A group of beach volleyball players likely killed hundreds of unhatched birds on a small island near Alabama last month when they moved the delicate eggs to clear the area for their game, officials with the Birmingham Audubon Society say.
The conservation group says the beachgoers moved about 30 Least Tern eggs from the area where they hoped to set up their volleyball net. The group arranged the eggs around mounds of sand away from the net — and in direct view of the harsh sunlight on Sand Island, according to a release from the National Audubon Society.
“It’s really hard to imagine how someone could do that to a little egg,” Katie Barnes, chief biologist for Birmingham Audubon’s Coastal Program, said, according to the group. She adds to PEOPLE: “[Least Terns] are highly sensitive to disturbances such as habitat loss, human recreation, storm surge, and predators.”
Around the makeshift volleyball net were at least 100 abandoned nests (one nest holds at least two eggs), the society reported. Apparently, the commotion from the game scared away the birds’ parents, who use their bodies to shield the eggs from the harmful sun.
Just a few hours in the sun is enough to kill the chicks in the unhatched eggs, wildlife biologist Roger Clay, of Alabama’s Department of Conservation and Natural Resources, told the society.
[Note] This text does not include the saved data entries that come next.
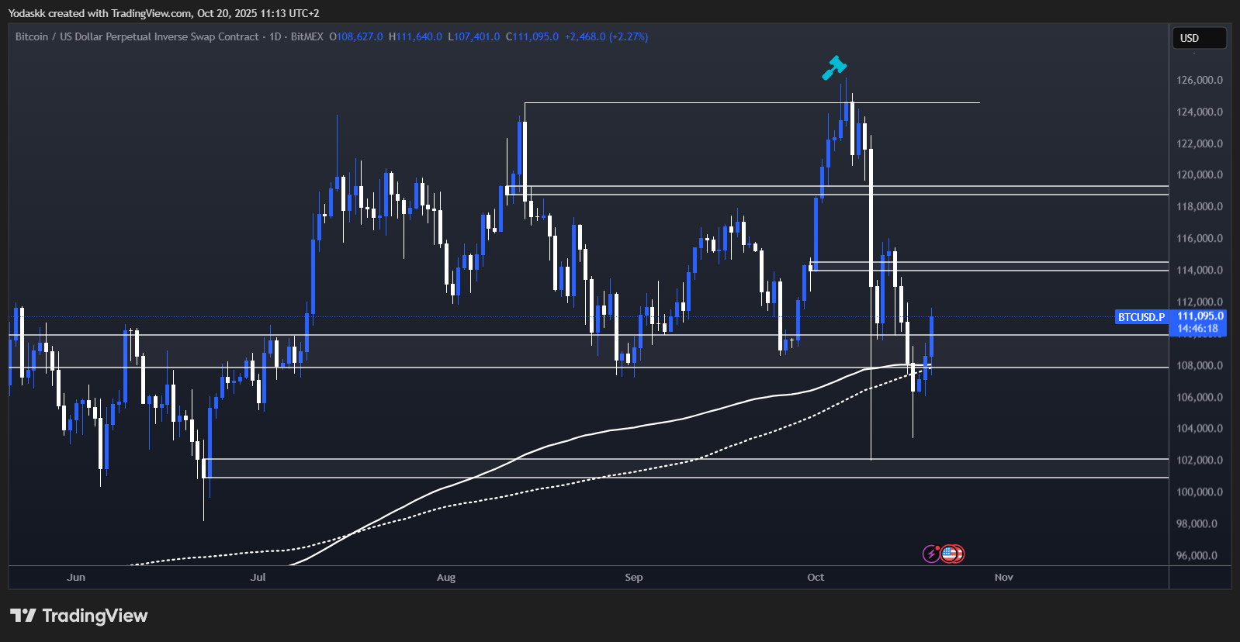Click the teal hammer icon above the October peak
The height and width of the screenshot is (642, 1240).
click(x=833, y=67)
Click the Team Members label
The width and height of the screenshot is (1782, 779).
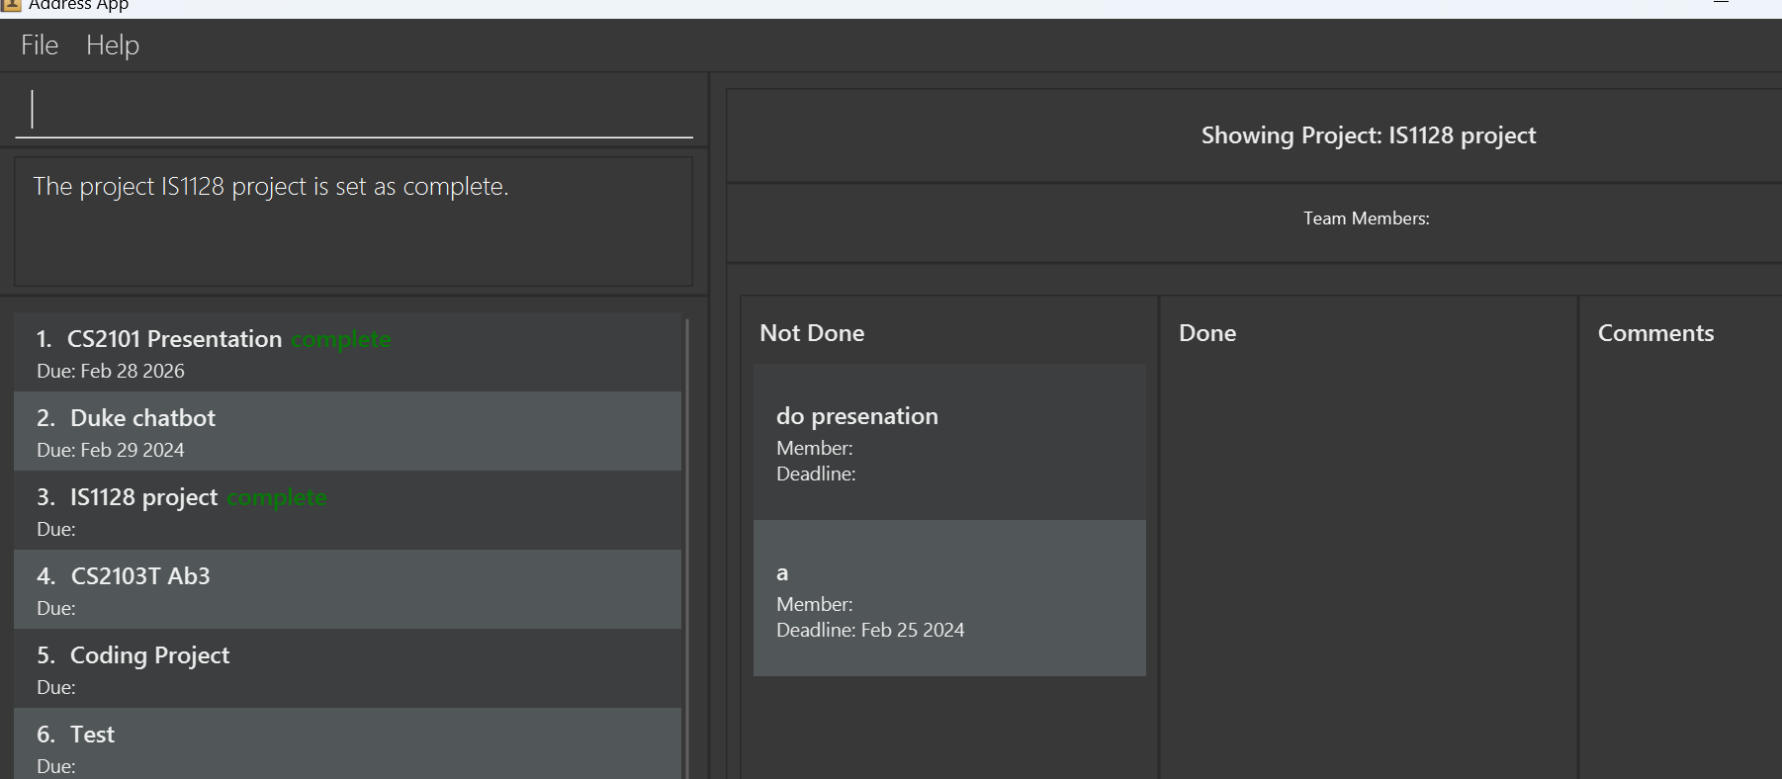1367,218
And Barnes told the site that, without their parents to shield them, the eggs likely cooked on the sand.
Researchers Emma Rhodes and Andrew Haffenden came upon the scene on July 10 and said some of the eggs had cracks made by the chicks, indicating that they birds were close to hatching before they died.
“[The players] actually made a little dome of sand and placed the eggs around it to decorate it,” Haffenden told the Associated Press.
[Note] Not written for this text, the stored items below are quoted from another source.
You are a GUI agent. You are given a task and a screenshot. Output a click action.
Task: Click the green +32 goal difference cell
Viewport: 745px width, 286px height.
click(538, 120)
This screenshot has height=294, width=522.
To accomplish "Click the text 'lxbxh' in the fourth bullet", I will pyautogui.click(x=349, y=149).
Researchers immediately contacted the U.S. Fish & Wildlife Service and the Alabama Department of Conservation and Natural Resources, Barnes told the AP.
Shortly after finding the damage, the conservation group set up signs to let beachgoers know about the federally protected birds, and even set up ropes around the remaining nests, according to the AP.
“Ever since we put the fencing up, everyone has been very respectful,” Barnes told the AP. “We have not seen a human footprint in the area. Boaters have not pulled up to that area.”
Last month, Rhodes and Haffenden first spotted the colony of about 600 nests — which would produce over 1,000 chicks. By Aug. 2, there were only 85 fledglings.
Least Terns are white with black caps. The birds begin nesting in May and usually hatch by July, Barnes told the New York Times of the threatened species.